**Short problem**
Find each line below that contains the string "Task" and copy it. The match is case-sensitive.

**Exercise material**
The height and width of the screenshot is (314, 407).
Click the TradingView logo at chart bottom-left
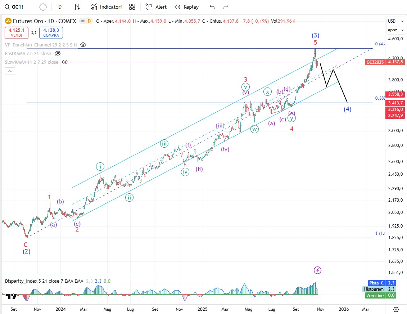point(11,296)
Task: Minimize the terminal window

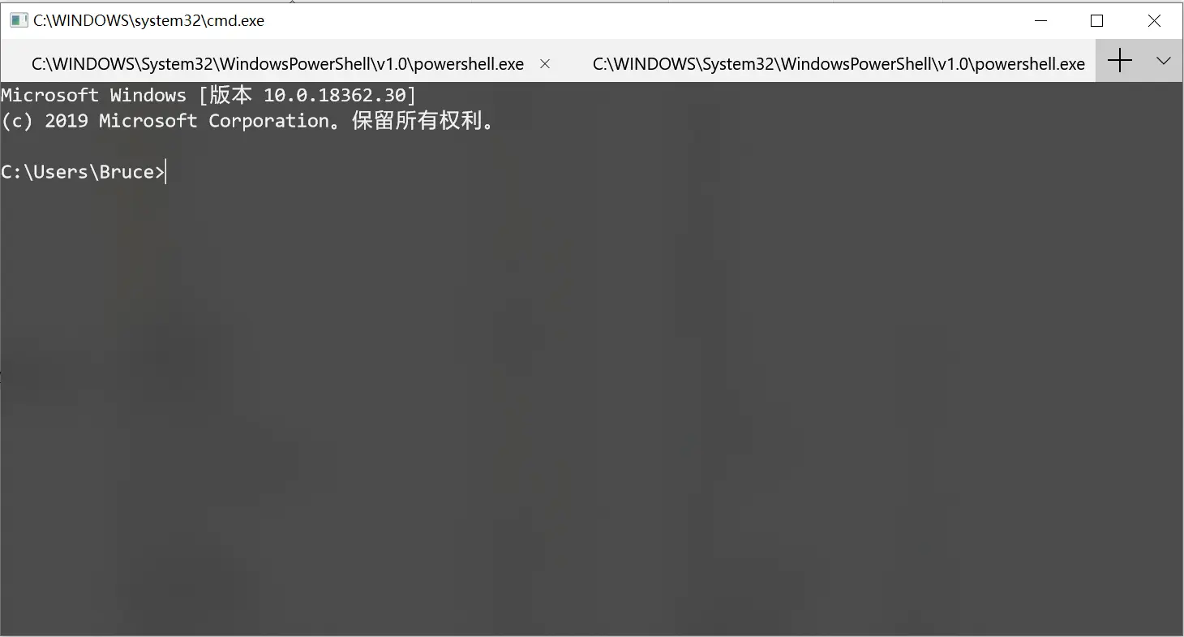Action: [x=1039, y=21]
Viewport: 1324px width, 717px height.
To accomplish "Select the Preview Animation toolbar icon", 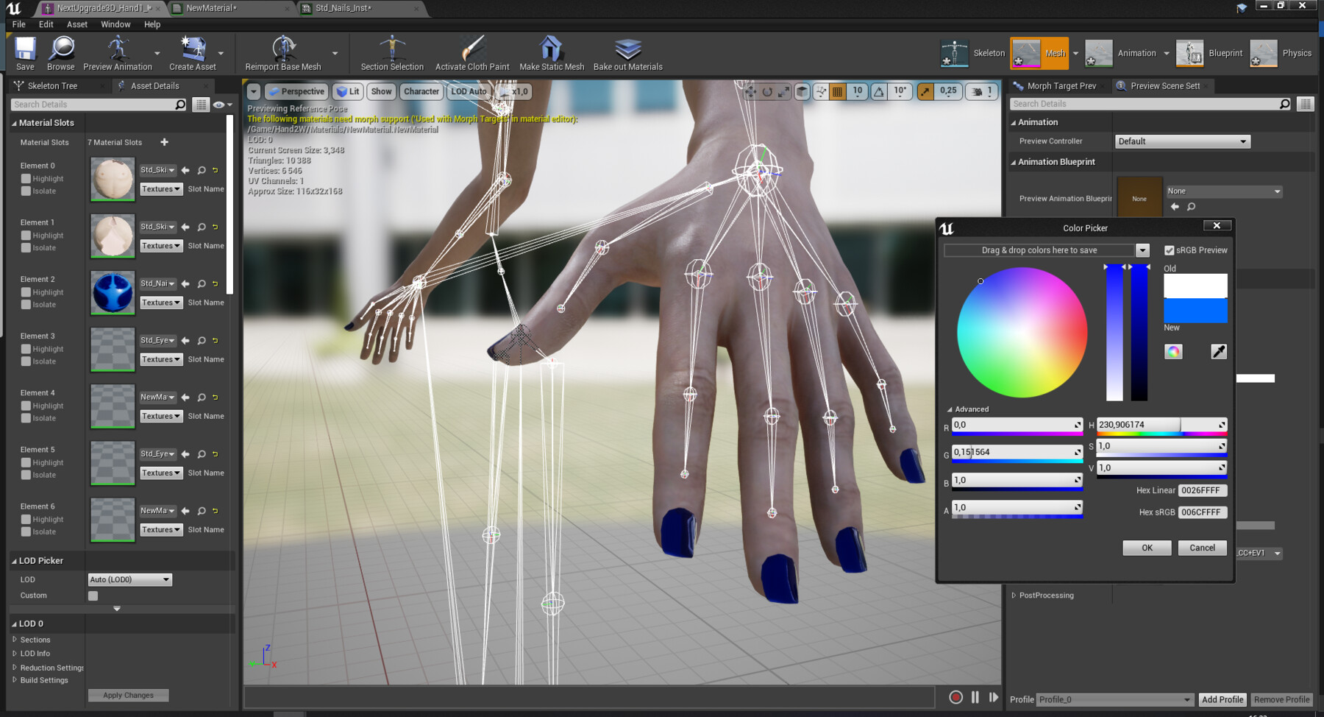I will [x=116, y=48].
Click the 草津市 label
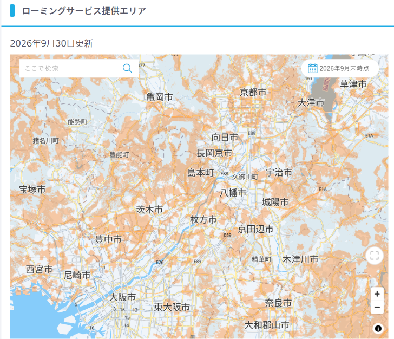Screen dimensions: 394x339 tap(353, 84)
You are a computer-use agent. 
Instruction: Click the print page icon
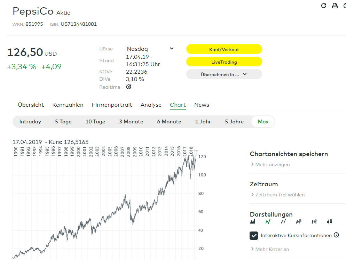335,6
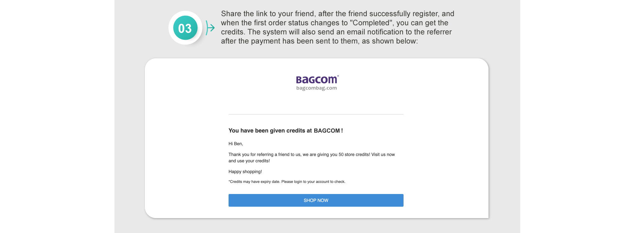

==

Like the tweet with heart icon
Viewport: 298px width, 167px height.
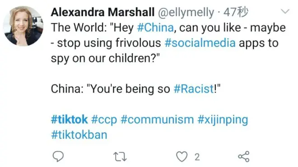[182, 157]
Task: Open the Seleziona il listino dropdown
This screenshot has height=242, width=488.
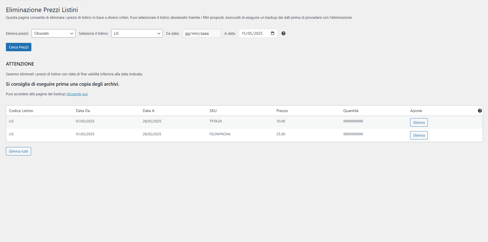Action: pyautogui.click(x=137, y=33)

**Response for this exercise**
Task: Minimize the terminal window
Task: Open the Seleziona il listino dropdown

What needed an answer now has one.